§ **Task to complete**
Among the lines below, copy exactly those from the one with "Click the 1400 MTU value" through the one with "Confirm selection with", counting both ends.

....

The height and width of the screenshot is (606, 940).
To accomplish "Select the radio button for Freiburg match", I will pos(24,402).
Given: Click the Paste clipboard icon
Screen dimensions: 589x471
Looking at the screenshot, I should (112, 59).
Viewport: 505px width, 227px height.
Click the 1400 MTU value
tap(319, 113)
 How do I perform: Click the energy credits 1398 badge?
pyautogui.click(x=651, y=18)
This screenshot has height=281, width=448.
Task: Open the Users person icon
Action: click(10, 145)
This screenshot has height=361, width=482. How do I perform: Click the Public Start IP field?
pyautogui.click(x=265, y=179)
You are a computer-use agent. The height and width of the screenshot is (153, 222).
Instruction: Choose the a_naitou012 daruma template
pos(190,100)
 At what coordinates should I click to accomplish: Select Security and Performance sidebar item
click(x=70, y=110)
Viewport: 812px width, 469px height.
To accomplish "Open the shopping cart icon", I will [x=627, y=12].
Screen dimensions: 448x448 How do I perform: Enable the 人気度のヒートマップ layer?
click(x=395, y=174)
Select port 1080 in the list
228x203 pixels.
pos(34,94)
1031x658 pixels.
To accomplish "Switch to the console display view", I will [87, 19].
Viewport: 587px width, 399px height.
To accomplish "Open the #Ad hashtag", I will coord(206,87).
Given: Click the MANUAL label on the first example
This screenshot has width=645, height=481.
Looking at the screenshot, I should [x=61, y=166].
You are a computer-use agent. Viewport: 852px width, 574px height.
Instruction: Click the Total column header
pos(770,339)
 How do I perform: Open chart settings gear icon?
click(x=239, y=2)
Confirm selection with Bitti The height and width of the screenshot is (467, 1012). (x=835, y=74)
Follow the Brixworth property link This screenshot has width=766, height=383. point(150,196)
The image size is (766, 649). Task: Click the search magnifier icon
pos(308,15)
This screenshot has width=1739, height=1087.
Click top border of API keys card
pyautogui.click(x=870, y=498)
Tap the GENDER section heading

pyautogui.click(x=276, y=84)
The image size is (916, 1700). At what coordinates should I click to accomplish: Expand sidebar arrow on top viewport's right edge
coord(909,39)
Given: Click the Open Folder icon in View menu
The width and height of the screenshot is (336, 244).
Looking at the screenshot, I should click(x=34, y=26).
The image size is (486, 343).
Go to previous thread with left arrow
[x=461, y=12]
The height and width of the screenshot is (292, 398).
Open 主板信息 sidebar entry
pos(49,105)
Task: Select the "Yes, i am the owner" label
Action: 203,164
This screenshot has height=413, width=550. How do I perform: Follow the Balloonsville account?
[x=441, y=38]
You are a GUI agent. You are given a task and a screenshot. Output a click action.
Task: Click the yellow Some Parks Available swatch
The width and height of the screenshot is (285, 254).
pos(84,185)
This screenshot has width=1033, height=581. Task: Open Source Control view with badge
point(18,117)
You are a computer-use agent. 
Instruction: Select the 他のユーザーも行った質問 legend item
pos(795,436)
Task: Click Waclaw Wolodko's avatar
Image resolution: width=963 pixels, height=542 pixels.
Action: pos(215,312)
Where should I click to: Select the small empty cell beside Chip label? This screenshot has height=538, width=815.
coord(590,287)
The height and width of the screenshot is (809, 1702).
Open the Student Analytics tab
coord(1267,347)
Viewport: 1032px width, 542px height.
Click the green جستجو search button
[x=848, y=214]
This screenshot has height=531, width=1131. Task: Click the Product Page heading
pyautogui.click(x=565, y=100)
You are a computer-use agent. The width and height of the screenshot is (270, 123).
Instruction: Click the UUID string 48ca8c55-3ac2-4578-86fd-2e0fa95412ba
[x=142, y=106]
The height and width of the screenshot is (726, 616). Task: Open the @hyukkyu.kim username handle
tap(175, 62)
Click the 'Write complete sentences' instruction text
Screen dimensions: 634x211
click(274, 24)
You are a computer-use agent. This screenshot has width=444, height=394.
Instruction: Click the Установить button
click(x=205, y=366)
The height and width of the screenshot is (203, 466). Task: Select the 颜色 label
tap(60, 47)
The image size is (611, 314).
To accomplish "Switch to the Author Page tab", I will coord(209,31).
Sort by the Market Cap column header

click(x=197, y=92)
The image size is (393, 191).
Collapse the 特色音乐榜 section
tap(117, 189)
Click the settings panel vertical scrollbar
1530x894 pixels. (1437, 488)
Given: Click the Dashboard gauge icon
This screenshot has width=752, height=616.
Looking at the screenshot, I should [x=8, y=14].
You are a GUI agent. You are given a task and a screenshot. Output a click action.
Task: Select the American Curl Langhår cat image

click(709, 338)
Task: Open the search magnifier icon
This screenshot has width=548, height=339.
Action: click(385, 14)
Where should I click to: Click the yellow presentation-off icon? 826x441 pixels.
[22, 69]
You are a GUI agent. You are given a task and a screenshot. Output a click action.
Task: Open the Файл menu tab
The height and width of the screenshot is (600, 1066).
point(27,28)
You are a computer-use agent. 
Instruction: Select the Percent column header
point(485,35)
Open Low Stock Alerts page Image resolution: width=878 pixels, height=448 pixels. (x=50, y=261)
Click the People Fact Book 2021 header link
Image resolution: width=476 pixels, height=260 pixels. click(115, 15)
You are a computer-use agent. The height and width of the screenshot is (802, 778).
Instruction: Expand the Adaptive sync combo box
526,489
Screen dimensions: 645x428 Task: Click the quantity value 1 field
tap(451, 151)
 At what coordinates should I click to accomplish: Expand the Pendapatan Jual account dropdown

....

§ **Solution below**
Click the 1400 MTU value
tap(319, 113)
 How do I perform: Click the energy credits 1398 badge?
pyautogui.click(x=651, y=18)
This screenshot has height=281, width=448.
Task: Open the Users person icon
Action: click(10, 145)
This screenshot has height=361, width=482. How do I perform: Click the Public Start IP field?
pyautogui.click(x=265, y=179)
You are a computer-use agent. The height and width of the screenshot is (153, 222).
Instruction: Choose the a_naitou012 daruma template
pos(190,100)
 At what coordinates should I click to accomplish: Select Security and Performance sidebar item
click(x=70, y=110)
Viewport: 812px width, 469px height.
To accomplish "Open the shopping cart icon", I will [x=627, y=12].
Screen dimensions: 448x448 How do I perform: Enable the 人気度のヒートマップ layer?
click(x=395, y=174)
Select port 1080 in the list
228x203 pixels.
pos(34,94)
1031x658 pixels.
To accomplish "Switch to the console display view", I will [87, 19].
Viewport: 587px width, 399px height.
To accomplish "Open the #Ad hashtag", I will coord(206,87).
Given: Click the MANUAL label on the first example
This screenshot has width=645, height=481.
Looking at the screenshot, I should [x=61, y=166].
You are a computer-use agent. Viewport: 852px width, 574px height.
Instruction: Click the Total column header
pos(770,339)
 How do I perform: Open chart settings gear icon?
click(x=239, y=2)
Confirm selection with Bitti The height and width of the screenshot is (467, 1012). (x=835, y=74)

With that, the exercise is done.